* [WORK INSTRUCTION] Starting with the line that contains "Instruction: Select the", repeat each line exactly through the final line of the listing. No picture should appear in the copy.

* [SUPPLIED MATERIAL]
──────────

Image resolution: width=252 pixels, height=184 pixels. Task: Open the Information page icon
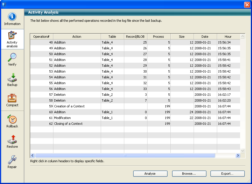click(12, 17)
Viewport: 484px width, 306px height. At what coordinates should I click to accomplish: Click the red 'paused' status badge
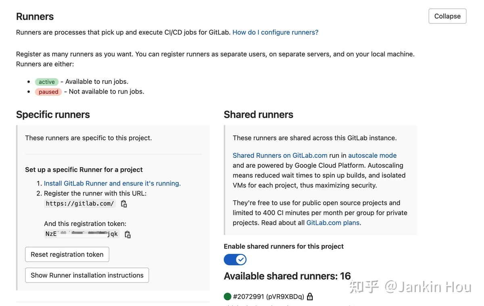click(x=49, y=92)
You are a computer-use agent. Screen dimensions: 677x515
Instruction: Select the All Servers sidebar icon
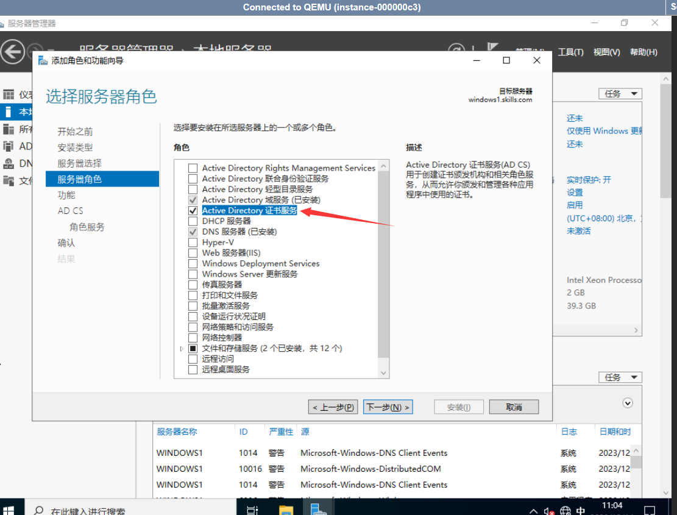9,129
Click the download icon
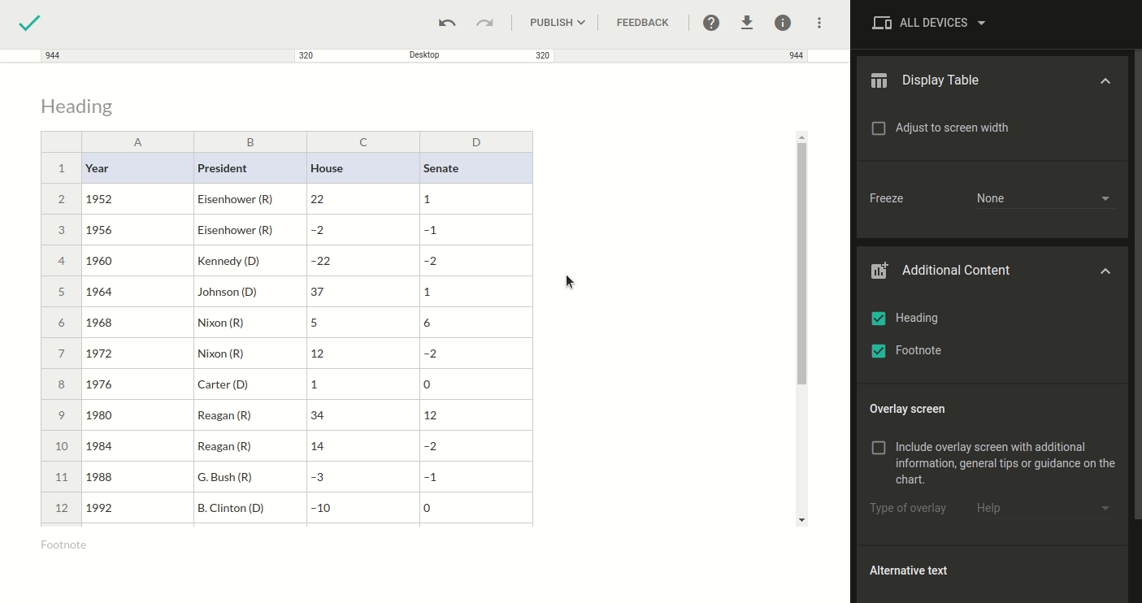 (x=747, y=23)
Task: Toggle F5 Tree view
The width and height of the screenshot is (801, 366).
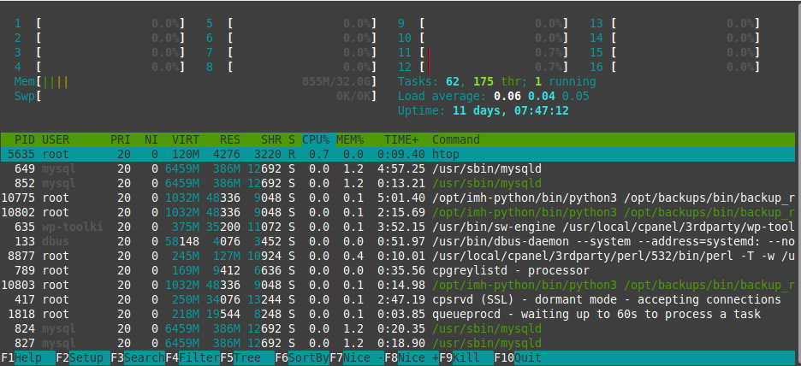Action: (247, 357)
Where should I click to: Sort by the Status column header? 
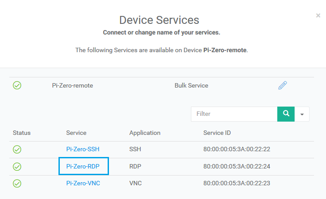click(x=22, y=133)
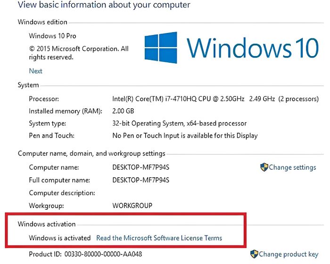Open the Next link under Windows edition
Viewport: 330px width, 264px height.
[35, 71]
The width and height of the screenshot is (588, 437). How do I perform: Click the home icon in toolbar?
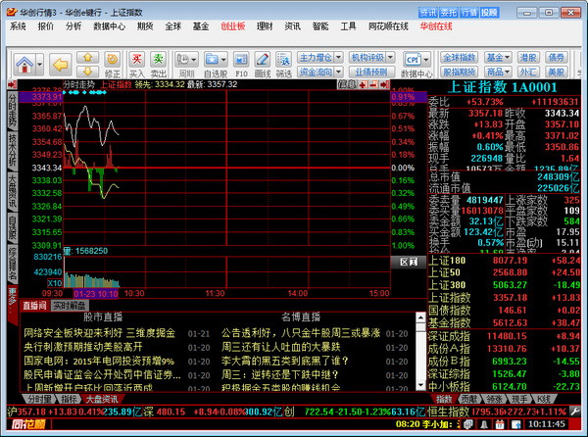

──────────

* [WRITTEN ANSWER]
Instruction: Select the All Servers sidebar icon
9,129
Click the download icon
 (x=747, y=23)
Task: Toggle F5 Tree view
The width and height of the screenshot is (801, 366).
Action: (247, 357)
Where should I click to: Sort by the Status column header? 
click(x=22, y=133)
Open the Next link under Windows edition
Viewport: 330px width, 264px height.
[35, 71]
The width and height of the screenshot is (588, 437). How do I perform: Click the home icon in toolbar?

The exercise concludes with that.